23rd February 2007 Print
In its response to the government's latest consultation on home information packs (HIPs), the Council of Mortgage Lenders calls for the implementation of HIPs to be postponed until full evidence from research and area trials is available, on which an informed decision about the likely effectiveness of HIPs can be based.

This latest consultation, launched on 25 January, set out proposals to:

issue government guidance to local authorities to speed up the provision of searches;

provide a six-month transitional period after HIPs are introduced during which properties can be marketed without searches as long as these have been commissioned; and

explore measures to link energy performance certificates with incentives to encourage energy efficiency in the housing market.

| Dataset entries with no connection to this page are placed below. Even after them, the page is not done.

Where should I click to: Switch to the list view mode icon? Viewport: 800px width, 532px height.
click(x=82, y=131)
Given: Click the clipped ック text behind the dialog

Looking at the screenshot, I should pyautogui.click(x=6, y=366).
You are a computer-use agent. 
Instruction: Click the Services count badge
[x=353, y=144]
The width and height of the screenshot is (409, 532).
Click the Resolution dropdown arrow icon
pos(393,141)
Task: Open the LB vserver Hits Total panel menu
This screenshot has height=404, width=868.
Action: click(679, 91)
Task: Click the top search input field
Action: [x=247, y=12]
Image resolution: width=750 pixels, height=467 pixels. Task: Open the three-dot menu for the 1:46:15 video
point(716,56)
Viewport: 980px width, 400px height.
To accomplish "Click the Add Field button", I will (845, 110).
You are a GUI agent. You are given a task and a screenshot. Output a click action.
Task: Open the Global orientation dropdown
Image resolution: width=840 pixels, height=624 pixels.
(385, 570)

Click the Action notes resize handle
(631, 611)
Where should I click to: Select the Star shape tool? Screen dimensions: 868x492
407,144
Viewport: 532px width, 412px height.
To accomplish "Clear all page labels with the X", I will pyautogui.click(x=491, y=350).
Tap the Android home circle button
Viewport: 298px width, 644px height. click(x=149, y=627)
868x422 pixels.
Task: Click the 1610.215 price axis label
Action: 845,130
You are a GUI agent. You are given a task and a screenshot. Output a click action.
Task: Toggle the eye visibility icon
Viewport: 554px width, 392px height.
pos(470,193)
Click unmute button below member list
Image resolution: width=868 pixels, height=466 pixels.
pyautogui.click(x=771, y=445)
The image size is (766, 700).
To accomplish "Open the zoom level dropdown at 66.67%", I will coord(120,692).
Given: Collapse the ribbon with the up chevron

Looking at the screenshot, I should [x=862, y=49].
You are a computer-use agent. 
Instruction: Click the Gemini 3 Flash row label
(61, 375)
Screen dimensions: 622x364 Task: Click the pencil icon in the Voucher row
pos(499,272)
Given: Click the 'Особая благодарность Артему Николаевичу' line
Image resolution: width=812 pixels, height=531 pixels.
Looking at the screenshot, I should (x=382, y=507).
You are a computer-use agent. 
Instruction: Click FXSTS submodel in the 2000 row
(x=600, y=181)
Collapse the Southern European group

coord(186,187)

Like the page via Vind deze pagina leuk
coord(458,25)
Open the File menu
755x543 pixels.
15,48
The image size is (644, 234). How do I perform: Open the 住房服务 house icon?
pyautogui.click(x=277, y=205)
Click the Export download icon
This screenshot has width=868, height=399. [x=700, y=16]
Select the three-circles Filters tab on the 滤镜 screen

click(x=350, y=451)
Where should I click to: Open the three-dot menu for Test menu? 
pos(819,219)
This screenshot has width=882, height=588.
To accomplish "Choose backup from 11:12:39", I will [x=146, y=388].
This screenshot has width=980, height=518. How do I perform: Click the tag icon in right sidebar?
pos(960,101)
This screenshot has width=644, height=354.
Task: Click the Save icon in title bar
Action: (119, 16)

Overall, the CML believes the government has been slow to recognise the problems with local authority searches (despite repeated representations on this issue over a period of some years). These problems are not new and should have been resolved well before HIPs were introduced.

The CML also believes that the HIPs timetable increasingly lacks credibility, with proposals for change still being made less than four months before full implementation, and without proper testing. In particular, the CML is concerned that:

the baseline research published in January does not provide sufficient evidence to justify

the current proposals for HIPs, and regulatory impact assessments will not be published until late March, far too late for proper scrutiny before implementation on 1 June;

the HIP approach "gold-plates" the requirements of the European Directive for the delivery of energy performance certificates (EPCs);

there may not be enough energy assessors on 1 June, which will cause market disruption if people cannot market their properties without an EPC; and

take-up of the home condition report in the area trials has been only 60% so far, even with the government funding the cost, leaving serious questions about their likely level of take-up when consumers have to foot the bill for them.

The CML remains interested in exploring the possibilities for "green" mortgages. However, at present there is no standard definition of a green mortgage. Other incentives for people to make energy efficiency improvements - such as council tax rebates for energy-saving measures, and readily available EPCs at all points during home-ownership - are much more likely to encourage consumers to take positive energy-saving action.

CML head of policy Jackie Bennett commented:

"No-one would dispute that the house-buying process is slow in the UK and could usefully be speeded up to benefit consumers. But there is no clear evidence that HIPs will solve the problems.

"Incentives to make homes more energy-efficient are desirable, but again it is unproven whether including energy performance certificates within the home information pack will result in consumers taking energy-saving measures.

"This close to the implementation date, there are still far too many unknowns about the potential market impacts. We call on the government to postpone the introduction of HIPs until they have been properly trialled and reviewed."